The past week saw important updates on several key economies. First up is US GDP figures, showing an acceleration of the inventory cycle and stimulus led recovery. Then we look at a far slower recovery in the UK (if you can even call it a recovery), then review some much stronger figures from one of the Asian tigers. Then we look at Japan; considering how this week's trade, inflation, and employment data feed into the current picture and outlook for Japan.
The theme to take from the GDP numbers is that the recovery is generally gathering pace, but boosted in large part by the inventory cycle and stimulus measures. Following that, globally, international trade is starting to pick up, and there are signs of self-reinforced growth in activity. However at this point there are still many things that could derail the recovery, the simplest one is whether demand takes over when the inventory cycle runs through, and stimulus measures wear off.
1. US GDP - Accelerating Artificial Recovery
US GDP rose 1.4% q/q in the 4th quarter of 2009(not annualising it, out of principle), versus expectations of 1.1%, and a revised Q3 gain of 0.6%. On a year-on -year basis growth turned positive, just, with 0.1% (versus -2.6% in Q3). The result was mostly driven by what we've already been talking about, i.e. inventory cycle and stimulus. Indeed much of the gain can be explained by inventory buying. Improving net exports also helped, but this is because of falling imports (lower demand, lower prices). Direct government spending contributed far less than in Q3, but you can probably attribute some of the gains in personal consumption and investment to government stimulus programs.
2. UK GDP - Up, But Not Away
UK Q4 GDP grew for the first time in 6 quarters, however at 0.1% q/q, and below consensus for 0.4%; it's far from impressive. Of course on on annual basis it's still deep in the negatives, with -3.2% (improved from -5.1% in Q3). The recovery in the UK is still very fragile, and basically stagflationary (low growth and accelerating inflation). As mentioned before, this is going to put the pressure on the policy makers, especially at the Bank of England, as they are forced to trade-off price stability on the one hand, and potentially killing an already weak recovery on the other. If the numbers continue to be weak for the UK the Bank of England may need to extend its bond buying program (quantitative easing).
3. South Korea GDP - Crouching Tiger
Asia's 4th largest economy reported q/q GDP growth in Q4 2009 of 0.2% (consensus was 0.5%), slowing from a gain of 3.2% in Q3. On a year/year basis, the South Korean economy grew 6.3%, building on a gain of 0.7% in Q3. The figures are likely to raise government pressure on the Korean central bank to hold interest rates, but in any case the recovery is reasonably entrenched. The Korean economy is strongly coupled to the Chinese economy, and has most likely benefited from the recovery and large stimulus spending there. Forecasts are for the Korean economy to grow around 5% in 2010.

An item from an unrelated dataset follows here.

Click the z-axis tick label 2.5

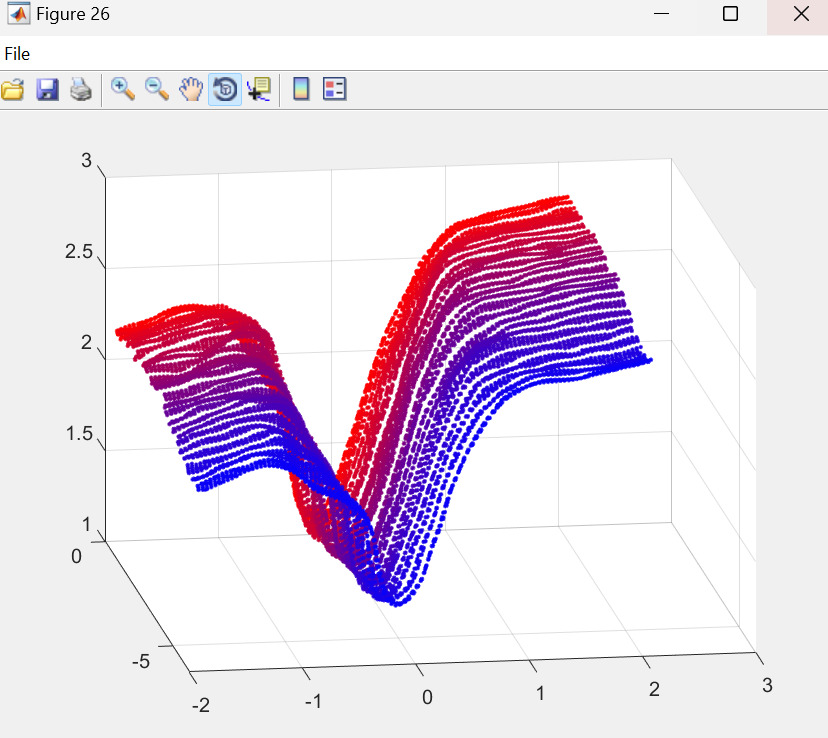click(79, 252)
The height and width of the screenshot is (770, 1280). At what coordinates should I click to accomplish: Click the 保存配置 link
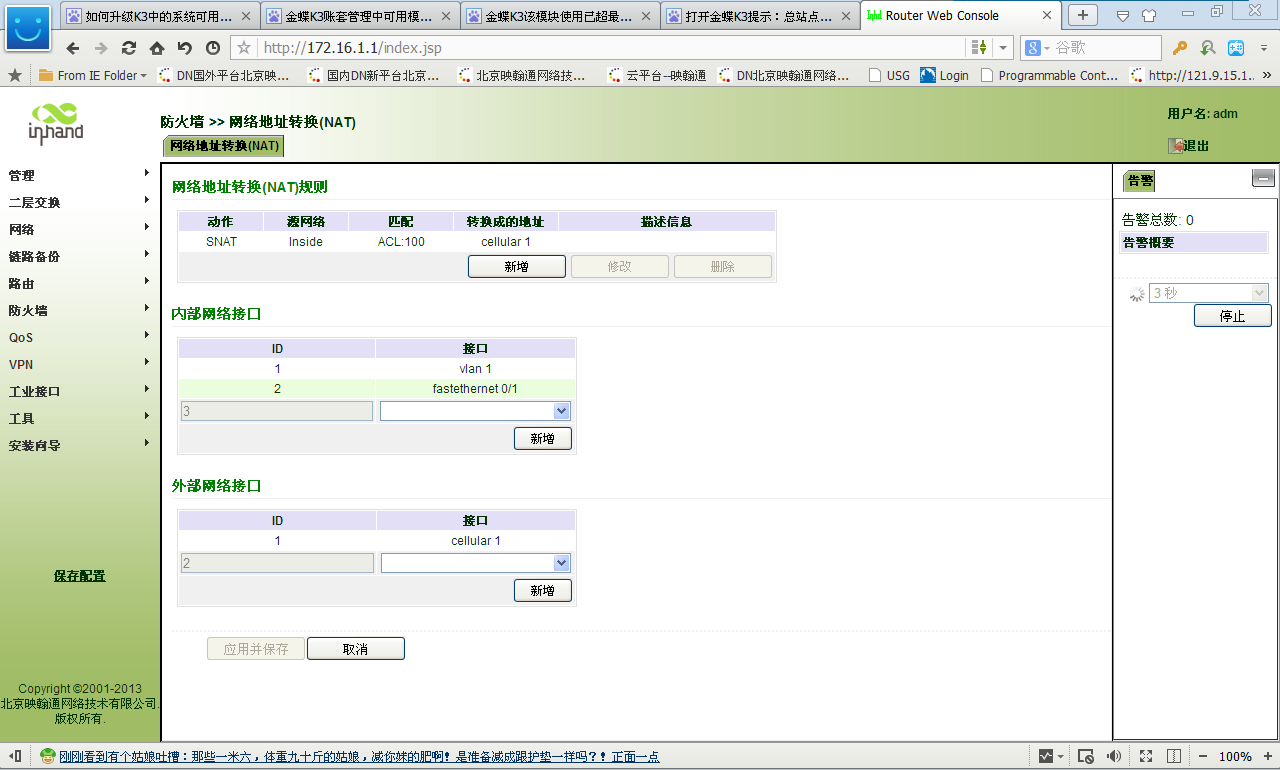pyautogui.click(x=79, y=576)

4. Japan Exports - Thank You China
A key indicator for Japan's economy, trade, grew on a year on year basis in December for the first time in 14 months. Rising 9% from November, it grew 12% from December 2008 (-7% in November)... mind you this is after falling -35% year on year in December 2008, and virtually halving when compared to the previous year for much of 2009. Thus having experienced such a drop-off in trade, and now a reasonably strong pick-up in exports, this probably bodes well for the Japanese economy. The main driver though, of course is China... in fact exports to China rose 43% (led by autos).
5. Japan: Inflation and Unemployment
Keeping with Japan, two other data points came out this week; inflation (deflation), and the jobless rate. Japan showed further stabilisation of the unemployment rate with 5.1% vs consensus 5.3% and 5.2% in November. Meanwhile Japan also announced it's 11th month of deflation with -1.3%, confirming the government's noting that Japan had re-entered deflation in November. This shows that Japan is still struggling to beat deflation, and it has become a key priority of the government (but at what cost?). Japan, it seems, is increasingly lifting its risk profile as growth still remains relatively lacklustre, and the fiscal situation continues to deteriorate (you might have noticed Japan's AA credit rating has been downgraded to "negative outlook").
Looking at the GDP figures the picture is mixed, the UK is out of recession by the skin of its teeth, the US is seeing its artificial recovery accelerate, and South Korea is benefiting from the fortunes of its close Neighbour, China. Overall what it adds to the global economic outlook is that emerging economies are probably set to outperform developed economies.
On Japan, the positive is that exports are improving on the back of demand from China, and unemployment is stabilizing. The negatives... well, there's deflation first of all, and then there's the questionable fiscal outlook. The risks to Japan's economy are rising.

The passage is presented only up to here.